* **Selected excerpt**:
-=-=-=-=-
Package management with micromamba
A data analysis does not solely comprise of your configuration (for e.g. datavzrd) or programming code, but also of all the software packages needed to execute it. Outside of data analysis or programming, people will know the usual ways of installing software via software stores/centers, system wide package managers, or by installing manually downloaded packages. Deploying a software stack for a data analysis this way is not recommended.
It is not reproducible, as the software versions are not fixed.
It is not portable, as the software stack might not be compatible with other systems.
It is, as a manual process, not scalable.
It is not isolated, as the software would be installed system wide, being affected by future installations or updates.
To solve these issues, we use package managers. A package manager is a tool that automates the process of installing, updating, configuring, and removing software packages. In science, one of the most popular package management systems is the Conda ecosystem. There are various frontends for Conda. Here, we use the micromamba package manager.
Step 1: Installing micromamba
To install micromamba, you can use the following command inside your VSCode terminal (on Windows, issue this from a WSL session, cf. The development environment):
"${SHELL}" <(curl -L micro.mamba.pm/install.sh)
Afterwards, open a new terminal session.
Step 2: Installing a software stack
The central feature of micromamba is the ability to create isolated software environments. This even means that multiple versions of the same software can be present on a system, in different environments.
We create a new environment that contains Datavzrd, a software for visualizing tables that we need in the next part of the course:
micromamba create -n test -c conda-forge datavzrd
This command creates a new environment named test
and installs the package datavzrd
from the conda-forge
channel.
-=-=-=-=-
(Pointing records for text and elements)
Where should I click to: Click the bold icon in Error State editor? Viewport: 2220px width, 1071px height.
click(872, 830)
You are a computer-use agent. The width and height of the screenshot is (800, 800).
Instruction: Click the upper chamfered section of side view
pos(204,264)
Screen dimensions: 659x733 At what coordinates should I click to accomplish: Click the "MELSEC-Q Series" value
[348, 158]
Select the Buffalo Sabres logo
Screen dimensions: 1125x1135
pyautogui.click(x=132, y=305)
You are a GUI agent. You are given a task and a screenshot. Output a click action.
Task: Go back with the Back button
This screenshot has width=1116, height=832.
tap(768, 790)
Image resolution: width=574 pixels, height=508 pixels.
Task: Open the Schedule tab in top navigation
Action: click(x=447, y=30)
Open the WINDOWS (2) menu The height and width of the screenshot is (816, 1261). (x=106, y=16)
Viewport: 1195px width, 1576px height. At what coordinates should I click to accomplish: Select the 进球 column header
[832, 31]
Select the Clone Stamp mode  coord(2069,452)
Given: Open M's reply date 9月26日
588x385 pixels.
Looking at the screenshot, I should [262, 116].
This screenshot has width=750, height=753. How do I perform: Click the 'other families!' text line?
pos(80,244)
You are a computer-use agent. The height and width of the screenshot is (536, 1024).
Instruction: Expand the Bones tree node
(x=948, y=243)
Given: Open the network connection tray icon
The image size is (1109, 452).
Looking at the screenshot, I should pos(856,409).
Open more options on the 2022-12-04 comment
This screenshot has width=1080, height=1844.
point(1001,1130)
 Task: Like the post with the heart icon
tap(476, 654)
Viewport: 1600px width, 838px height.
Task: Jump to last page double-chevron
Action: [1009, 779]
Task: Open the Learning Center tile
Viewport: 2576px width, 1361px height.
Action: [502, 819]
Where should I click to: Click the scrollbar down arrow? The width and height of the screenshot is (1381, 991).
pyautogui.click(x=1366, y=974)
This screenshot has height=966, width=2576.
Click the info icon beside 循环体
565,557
-=-=-=-=-
* **What to work on**:
In the micromamba text above, turn the paragraph that begins "To solve these issues, we use package managers" into a short bulleted list that keeps its main facts.

* **Answer below**:
- Package managers are used to solve these issues.
- A package manager automates installing, updating, configuring, and removing software packages.
- In science, the Conda ecosystem is one of the most popular package management systems.
- Conda has various frontends, and micromamba is the one used here.